Administration of antibiotics kills both pathogenic bacteria and good bacteria in the intestines, causing the problem of drug-resistant strains as well. However, if export through needles can be prevented, “this will render pathogenic bacteria harmless.” Future results of this research are highly anticipated in that they will lead to the development of drugs that are gentle on the body with fewer side effects.
Scientists should be optimistic
Professor Imada enjoys sports such as skiing and baseball in between research. On the other hand, his commitment to the planetary explorer Voyager launched by NASA in his high-school days illustrates his inherent interest in science. “Science is fun! Investigating the unknown is very intriguing.”
Asked about the qualities needed to be a good researcher, he said, “Being optimistic. We have more hits than misses in research. So, even if you think you failed in experiment, it’s important to examine that with other possibilities in mind. In science, it’s risky to challenge your own assumption in a blindly with no established answers. I think the only way to reach right answers is to make examinations in the same staggering way that bacteria move by reversing their flagellar motor repeatedly.”
•Katsumi IMADA
A 1987 graduate of the School of Science, Osaka University, Prof.

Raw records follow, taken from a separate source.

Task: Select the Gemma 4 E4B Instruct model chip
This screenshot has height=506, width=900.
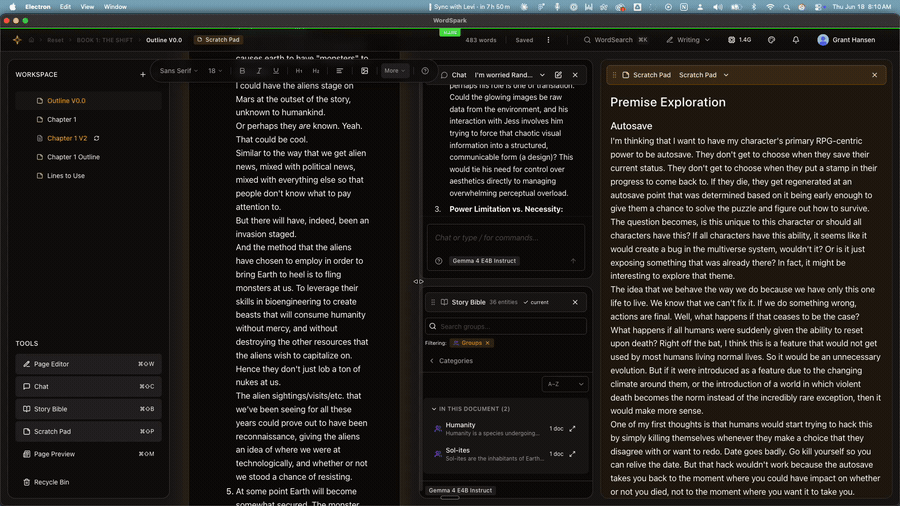Action: [484, 261]
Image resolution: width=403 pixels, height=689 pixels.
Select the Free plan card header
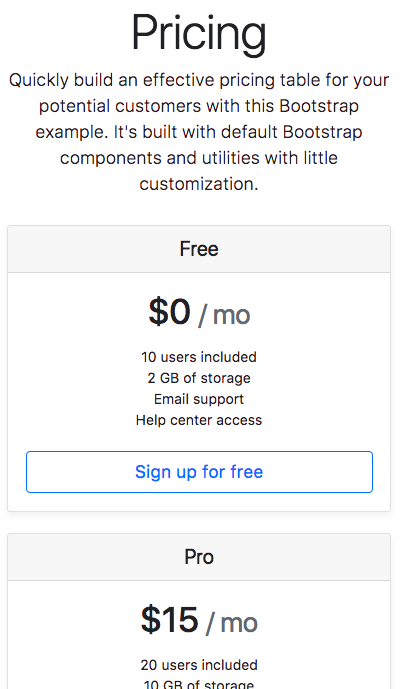(199, 249)
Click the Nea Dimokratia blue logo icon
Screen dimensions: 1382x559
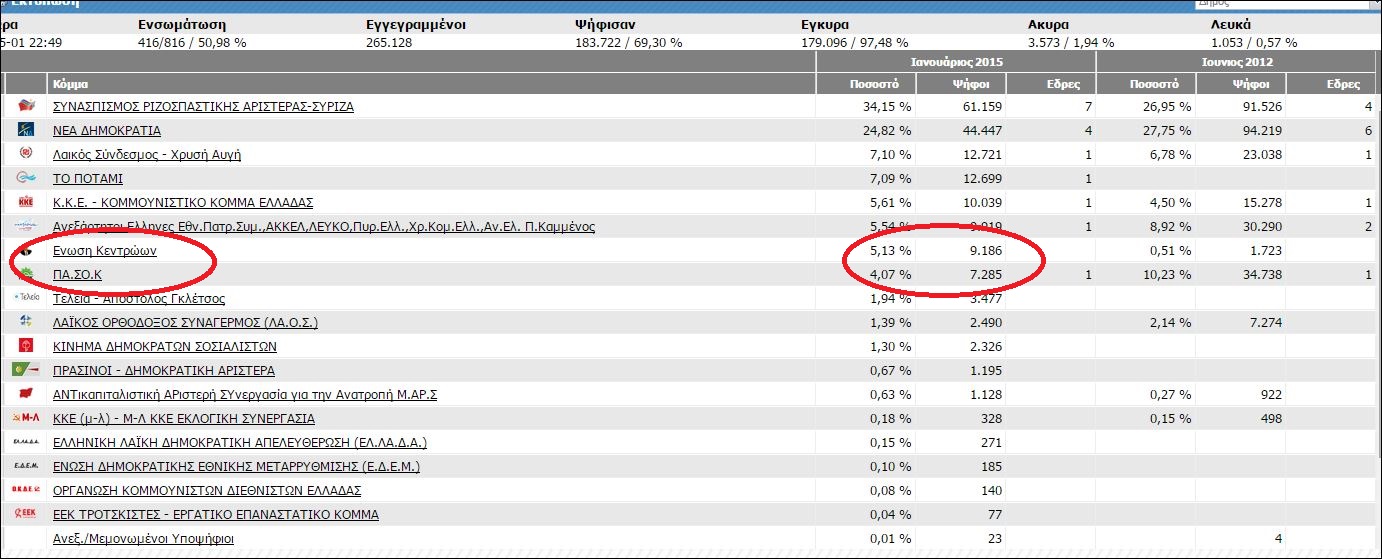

Imada received his doctorate of science from the Department of Macromolecular Science, Graduate School of Science, Osaka University in 1992. After serving as researcher at the International Institute for Advanced Research, Matsushita Electric Industrial Co., Ltd., Assistant Professor at the Graduate School of Frontier Biosciences, Osaka University, Group Leader of Dynamic Nanomachine Project, International Cooperative Research Project (ICORP), Japan Science and Technology Agency (JST), and Associate Professor at the Graduate School of Frontier Biosciences, Osaka University, he arrived at his current position of Professor at the Graduate School of Science, Osaka University in October 2010.